Passage à Srebrenica

Pour arriver à Srebrenica, en Bosnie orientale, la route vous fait passer par de petits villages aux noms déjà familiers à cause des reportages de CNN d'il y a vingt ans. Kravica, Bratunac, Potocari. J'ai en tête les images floues d'un été écrasant, les taches bleues des soldats de l'ONU, hébétés, au milieu d'une foule terrorisée, menée par des barbus déterminés et graves. Et il me semble en reconnaître le décor. La route est sinueuse, les autres voitures très rares, les fermes, petites, souvent abandonnées.
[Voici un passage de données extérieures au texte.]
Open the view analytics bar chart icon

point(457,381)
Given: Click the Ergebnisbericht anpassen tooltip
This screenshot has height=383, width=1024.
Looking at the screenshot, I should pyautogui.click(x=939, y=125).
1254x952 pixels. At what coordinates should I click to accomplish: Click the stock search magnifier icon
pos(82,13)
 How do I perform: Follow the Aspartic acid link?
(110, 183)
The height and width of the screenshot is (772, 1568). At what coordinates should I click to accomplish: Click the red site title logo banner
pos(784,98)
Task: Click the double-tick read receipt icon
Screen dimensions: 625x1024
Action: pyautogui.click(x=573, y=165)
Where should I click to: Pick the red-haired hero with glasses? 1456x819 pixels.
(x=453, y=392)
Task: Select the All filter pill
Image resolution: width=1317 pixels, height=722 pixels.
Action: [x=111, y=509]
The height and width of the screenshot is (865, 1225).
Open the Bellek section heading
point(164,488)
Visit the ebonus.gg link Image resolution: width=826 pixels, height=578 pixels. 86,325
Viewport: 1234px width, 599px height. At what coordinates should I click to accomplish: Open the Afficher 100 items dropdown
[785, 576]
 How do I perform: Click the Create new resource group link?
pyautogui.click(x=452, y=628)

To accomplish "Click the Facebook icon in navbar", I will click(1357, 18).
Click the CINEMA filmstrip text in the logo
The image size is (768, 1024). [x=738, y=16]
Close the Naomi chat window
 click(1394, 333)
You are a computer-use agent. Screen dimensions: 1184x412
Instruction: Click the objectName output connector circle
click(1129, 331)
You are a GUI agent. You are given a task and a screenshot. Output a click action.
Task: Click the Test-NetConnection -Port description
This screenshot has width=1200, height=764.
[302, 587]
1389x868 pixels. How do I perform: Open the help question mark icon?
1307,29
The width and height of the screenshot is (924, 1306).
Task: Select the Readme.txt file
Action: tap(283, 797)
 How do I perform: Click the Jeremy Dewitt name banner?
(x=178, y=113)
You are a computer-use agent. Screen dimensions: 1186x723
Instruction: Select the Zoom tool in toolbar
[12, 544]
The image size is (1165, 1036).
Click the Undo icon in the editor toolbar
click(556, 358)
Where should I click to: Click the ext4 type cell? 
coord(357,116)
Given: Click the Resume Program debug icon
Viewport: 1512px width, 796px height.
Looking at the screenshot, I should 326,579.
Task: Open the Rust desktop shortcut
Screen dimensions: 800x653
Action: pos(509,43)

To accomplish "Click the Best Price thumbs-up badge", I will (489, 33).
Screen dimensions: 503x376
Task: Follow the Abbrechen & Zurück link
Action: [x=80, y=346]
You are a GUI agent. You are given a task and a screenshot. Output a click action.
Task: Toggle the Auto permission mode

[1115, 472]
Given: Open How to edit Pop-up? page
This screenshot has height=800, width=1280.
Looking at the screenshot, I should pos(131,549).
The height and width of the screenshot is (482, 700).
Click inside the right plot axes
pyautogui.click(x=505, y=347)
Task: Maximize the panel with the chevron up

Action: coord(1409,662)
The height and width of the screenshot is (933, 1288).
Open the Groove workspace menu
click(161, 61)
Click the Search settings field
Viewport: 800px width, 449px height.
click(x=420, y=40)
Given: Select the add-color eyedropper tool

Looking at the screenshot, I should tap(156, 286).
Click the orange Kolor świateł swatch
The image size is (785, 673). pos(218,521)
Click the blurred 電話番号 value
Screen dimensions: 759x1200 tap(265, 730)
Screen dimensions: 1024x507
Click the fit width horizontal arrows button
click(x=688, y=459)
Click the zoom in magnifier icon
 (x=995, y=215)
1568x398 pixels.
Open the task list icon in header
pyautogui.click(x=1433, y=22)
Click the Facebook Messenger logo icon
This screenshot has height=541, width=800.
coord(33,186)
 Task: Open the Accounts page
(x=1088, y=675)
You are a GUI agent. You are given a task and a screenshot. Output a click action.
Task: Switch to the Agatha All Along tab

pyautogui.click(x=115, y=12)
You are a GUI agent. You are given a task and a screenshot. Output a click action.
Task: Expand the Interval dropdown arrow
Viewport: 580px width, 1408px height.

Ou alors elles le paraissent. On ne sait jamais si l'on est en terre bosniaque ou serbe, les minarets et les clochers menant une guerre d'un nouveau genre, détestable continuation de l'ancienne. Tous ces lieux de culte n'en sont en fait pas. Ils sentent la hâte, l'affirmation identitaire le déni de l'histoire. Et puis soudain, un panneau brun, comme ceux qui vous annoncent une abbaye ou une vallée pittoresque. Avec un graphique représentant le cimetière, il annonce la bienvenue au visiteur au nom de « l'organisation touristique de Srebrenica ».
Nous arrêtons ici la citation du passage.